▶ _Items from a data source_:
· · ·

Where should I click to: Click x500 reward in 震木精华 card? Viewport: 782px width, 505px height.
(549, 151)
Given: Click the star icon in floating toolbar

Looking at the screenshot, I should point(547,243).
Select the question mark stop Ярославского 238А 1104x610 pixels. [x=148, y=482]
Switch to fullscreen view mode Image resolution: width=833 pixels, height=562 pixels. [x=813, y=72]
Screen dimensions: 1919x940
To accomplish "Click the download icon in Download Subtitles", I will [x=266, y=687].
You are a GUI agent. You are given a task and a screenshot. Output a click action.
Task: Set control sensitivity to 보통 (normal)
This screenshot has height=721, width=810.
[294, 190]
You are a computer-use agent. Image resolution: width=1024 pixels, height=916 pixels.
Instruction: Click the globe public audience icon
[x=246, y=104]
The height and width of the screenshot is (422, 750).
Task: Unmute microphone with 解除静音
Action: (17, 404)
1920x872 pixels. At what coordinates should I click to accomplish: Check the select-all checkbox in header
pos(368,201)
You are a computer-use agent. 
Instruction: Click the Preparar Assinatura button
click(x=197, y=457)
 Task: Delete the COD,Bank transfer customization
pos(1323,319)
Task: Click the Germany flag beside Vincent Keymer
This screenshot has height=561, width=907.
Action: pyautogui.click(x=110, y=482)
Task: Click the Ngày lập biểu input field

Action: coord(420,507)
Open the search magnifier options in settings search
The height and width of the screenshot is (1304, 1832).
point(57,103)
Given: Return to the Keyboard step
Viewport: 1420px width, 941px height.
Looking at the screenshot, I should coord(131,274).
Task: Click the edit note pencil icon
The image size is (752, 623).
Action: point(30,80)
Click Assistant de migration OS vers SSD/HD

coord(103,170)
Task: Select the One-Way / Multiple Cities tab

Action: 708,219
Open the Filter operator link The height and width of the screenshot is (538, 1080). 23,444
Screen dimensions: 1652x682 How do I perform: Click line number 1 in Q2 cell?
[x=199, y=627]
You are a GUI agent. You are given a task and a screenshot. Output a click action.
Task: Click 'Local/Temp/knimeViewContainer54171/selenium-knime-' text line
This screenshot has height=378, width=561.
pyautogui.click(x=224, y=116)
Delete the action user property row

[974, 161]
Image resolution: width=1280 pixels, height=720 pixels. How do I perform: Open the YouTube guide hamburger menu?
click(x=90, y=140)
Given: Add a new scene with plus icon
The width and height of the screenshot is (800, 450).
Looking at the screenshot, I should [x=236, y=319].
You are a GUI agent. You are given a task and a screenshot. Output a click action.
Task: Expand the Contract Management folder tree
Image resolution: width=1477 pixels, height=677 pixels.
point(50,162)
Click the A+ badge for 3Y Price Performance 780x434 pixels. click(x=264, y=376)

· · ·

▶ _Work to do_: Copy verbatim the lines of the material from the one containing "1920x872 pixels. At" through the one containing "pos(1323,319)", including both.

▶ _Result for this exercise_:
1920x872 pixels. At what coordinates should I click to accomplish: Check the select-all checkbox in header
pos(368,201)
You are a computer-use agent. 
Instruction: Click the Preparar Assinatura button
click(x=197, y=457)
 Task: Delete the COD,Bank transfer customization
pos(1323,319)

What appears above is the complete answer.